What is asked » Reproduce the following material word for word, from the first line to the last.

***** Data for this task

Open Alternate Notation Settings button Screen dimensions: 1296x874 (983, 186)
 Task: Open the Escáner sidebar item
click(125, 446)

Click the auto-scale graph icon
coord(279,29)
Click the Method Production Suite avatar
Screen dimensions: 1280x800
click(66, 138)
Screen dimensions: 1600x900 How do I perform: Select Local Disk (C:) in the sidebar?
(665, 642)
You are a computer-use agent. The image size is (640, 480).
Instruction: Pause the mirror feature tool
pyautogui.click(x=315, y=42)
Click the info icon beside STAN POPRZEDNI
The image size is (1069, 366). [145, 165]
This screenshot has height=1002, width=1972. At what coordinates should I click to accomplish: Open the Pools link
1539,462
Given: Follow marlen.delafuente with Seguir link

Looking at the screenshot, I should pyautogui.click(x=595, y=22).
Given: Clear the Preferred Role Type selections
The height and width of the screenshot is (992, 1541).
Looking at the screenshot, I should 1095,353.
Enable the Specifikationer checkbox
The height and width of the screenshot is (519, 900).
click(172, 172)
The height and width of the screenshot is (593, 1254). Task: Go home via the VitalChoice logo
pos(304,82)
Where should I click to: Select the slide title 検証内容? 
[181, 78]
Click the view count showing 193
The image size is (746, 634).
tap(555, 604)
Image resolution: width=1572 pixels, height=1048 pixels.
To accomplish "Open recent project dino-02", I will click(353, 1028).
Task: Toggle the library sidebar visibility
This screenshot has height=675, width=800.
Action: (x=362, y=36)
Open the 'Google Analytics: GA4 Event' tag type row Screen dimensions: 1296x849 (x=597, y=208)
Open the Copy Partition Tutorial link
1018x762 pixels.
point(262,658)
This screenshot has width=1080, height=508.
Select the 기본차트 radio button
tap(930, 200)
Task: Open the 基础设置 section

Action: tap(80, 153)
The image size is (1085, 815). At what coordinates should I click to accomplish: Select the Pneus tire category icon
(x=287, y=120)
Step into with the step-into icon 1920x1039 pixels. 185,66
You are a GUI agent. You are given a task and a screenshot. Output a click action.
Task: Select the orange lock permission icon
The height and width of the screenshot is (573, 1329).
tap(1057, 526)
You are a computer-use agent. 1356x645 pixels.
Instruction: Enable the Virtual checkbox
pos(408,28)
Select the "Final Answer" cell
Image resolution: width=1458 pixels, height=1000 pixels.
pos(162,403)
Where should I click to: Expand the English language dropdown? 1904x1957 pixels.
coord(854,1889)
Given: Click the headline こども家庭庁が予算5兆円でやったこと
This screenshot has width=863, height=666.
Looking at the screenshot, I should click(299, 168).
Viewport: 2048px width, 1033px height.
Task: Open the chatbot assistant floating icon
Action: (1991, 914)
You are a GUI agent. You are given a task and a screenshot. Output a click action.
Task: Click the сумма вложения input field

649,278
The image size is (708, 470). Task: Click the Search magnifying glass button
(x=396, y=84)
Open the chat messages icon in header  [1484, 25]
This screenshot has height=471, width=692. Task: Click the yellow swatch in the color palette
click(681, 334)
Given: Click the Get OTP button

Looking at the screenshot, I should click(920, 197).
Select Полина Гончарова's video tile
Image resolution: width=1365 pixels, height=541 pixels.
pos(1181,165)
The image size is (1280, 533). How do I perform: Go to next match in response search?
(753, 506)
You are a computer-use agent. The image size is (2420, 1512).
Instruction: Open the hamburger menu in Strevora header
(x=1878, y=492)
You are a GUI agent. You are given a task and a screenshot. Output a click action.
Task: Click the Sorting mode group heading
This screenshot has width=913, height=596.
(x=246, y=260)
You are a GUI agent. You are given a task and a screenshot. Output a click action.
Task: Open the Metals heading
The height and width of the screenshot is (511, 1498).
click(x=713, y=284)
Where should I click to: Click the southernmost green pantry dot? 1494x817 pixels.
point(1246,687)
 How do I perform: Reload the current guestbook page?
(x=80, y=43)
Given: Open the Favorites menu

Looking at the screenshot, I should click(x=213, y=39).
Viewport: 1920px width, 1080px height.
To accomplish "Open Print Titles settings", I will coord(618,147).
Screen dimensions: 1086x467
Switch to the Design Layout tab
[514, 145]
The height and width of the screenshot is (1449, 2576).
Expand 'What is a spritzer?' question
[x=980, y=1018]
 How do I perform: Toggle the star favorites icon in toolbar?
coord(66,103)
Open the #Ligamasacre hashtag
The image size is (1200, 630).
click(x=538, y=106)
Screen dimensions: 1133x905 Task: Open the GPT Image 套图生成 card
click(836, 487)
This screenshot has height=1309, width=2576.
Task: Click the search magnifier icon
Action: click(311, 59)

**********

Task solution »
Open Alternate Notation Settings button Screen dimensions: 1296x874 (983, 186)
 Task: Open the Escáner sidebar item
click(125, 446)

Click the auto-scale graph icon
coord(279,29)
Click the Method Production Suite avatar
Screen dimensions: 1280x800
click(66, 138)
Screen dimensions: 1600x900 How do I perform: Select Local Disk (C:) in the sidebar?
(665, 642)
You are a computer-use agent. The image size is (640, 480).
Instruction: Pause the mirror feature tool
pyautogui.click(x=315, y=42)
Click the info icon beside STAN POPRZEDNI
The image size is (1069, 366). [145, 165]
This screenshot has height=1002, width=1972. At what coordinates should I click to accomplish: Open the Pools link
1539,462
Given: Follow marlen.delafuente with Seguir link

Looking at the screenshot, I should pyautogui.click(x=595, y=22).
Given: Clear the Preferred Role Type selections
The height and width of the screenshot is (992, 1541).
Looking at the screenshot, I should 1095,353.
Enable the Specifikationer checkbox
The height and width of the screenshot is (519, 900).
click(172, 172)
The height and width of the screenshot is (593, 1254). Task: Go home via the VitalChoice logo
pos(304,82)
Where should I click to: Select the slide title 検証内容? 
[181, 78]
Click the view count showing 193
The image size is (746, 634).
tap(555, 604)
Image resolution: width=1572 pixels, height=1048 pixels.
To accomplish "Open recent project dino-02", I will click(353, 1028).
Task: Toggle the library sidebar visibility
This screenshot has height=675, width=800.
Action: (x=362, y=36)
Open the 'Google Analytics: GA4 Event' tag type row Screen dimensions: 1296x849 (x=597, y=208)
Open the Copy Partition Tutorial link
1018x762 pixels.
point(262,658)
This screenshot has width=1080, height=508.
Select the 기본차트 radio button
tap(930, 200)
Task: Open the 基础设置 section

Action: tap(80, 153)
The image size is (1085, 815). At what coordinates should I click to accomplish: Select the Pneus tire category icon
(x=287, y=120)
Step into with the step-into icon 1920x1039 pixels. 185,66
You are a GUI agent. You are given a task and a screenshot. Output a click action.
Task: Select the orange lock permission icon
The height and width of the screenshot is (573, 1329).
tap(1057, 526)
You are a computer-use agent. 1356x645 pixels.
Instruction: Enable the Virtual checkbox
pos(408,28)
Select the "Final Answer" cell
Image resolution: width=1458 pixels, height=1000 pixels.
pos(162,403)
Where should I click to: Expand the English language dropdown? 1904x1957 pixels.
coord(854,1889)
Given: Click the headline こども家庭庁が予算5兆円でやったこと
This screenshot has width=863, height=666.
Looking at the screenshot, I should click(299, 168).
Viewport: 2048px width, 1033px height.
Task: Open the chatbot assistant floating icon
Action: (1991, 914)
You are a GUI agent. You are given a task and a screenshot. Output a click action.
Task: Click the сумма вложения input field

649,278
The image size is (708, 470). Task: Click the Search magnifying glass button
(x=396, y=84)
Open the chat messages icon in header  [1484, 25]
This screenshot has height=471, width=692. Task: Click the yellow swatch in the color palette
click(681, 334)
Given: Click the Get OTP button

Looking at the screenshot, I should click(920, 197).
Select Полина Гончарова's video tile
Image resolution: width=1365 pixels, height=541 pixels.
pos(1181,165)
The image size is (1280, 533). How do I perform: Go to next match in response search?
(753, 506)
You are a computer-use agent. The image size is (2420, 1512).
Instruction: Open the hamburger menu in Strevora header
(x=1878, y=492)
You are a GUI agent. You are given a task and a screenshot. Output a click action.
Task: Click the Sorting mode group heading
This screenshot has width=913, height=596.
(x=246, y=260)
You are a GUI agent. You are given a task and a screenshot. Output a click action.
Task: Open the Metals heading
The height and width of the screenshot is (511, 1498).
click(x=713, y=284)
Where should I click to: Click the southernmost green pantry dot? 1494x817 pixels.
point(1246,687)
 How do I perform: Reload the current guestbook page?
(x=80, y=43)
Given: Open the Favorites menu

Looking at the screenshot, I should click(x=213, y=39).
Viewport: 1920px width, 1080px height.
To accomplish "Open Print Titles settings", I will coord(618,147).
Screen dimensions: 1086x467
Switch to the Design Layout tab
[514, 145]
The height and width of the screenshot is (1449, 2576).
Expand 'What is a spritzer?' question
[x=980, y=1018]
 How do I perform: Toggle the star favorites icon in toolbar?
coord(66,103)
Open the #Ligamasacre hashtag
The image size is (1200, 630).
click(x=538, y=106)
Screen dimensions: 1133x905 Task: Open the GPT Image 套图生成 card
click(836, 487)
This screenshot has height=1309, width=2576.
Task: Click the search magnifier icon
Action: click(311, 59)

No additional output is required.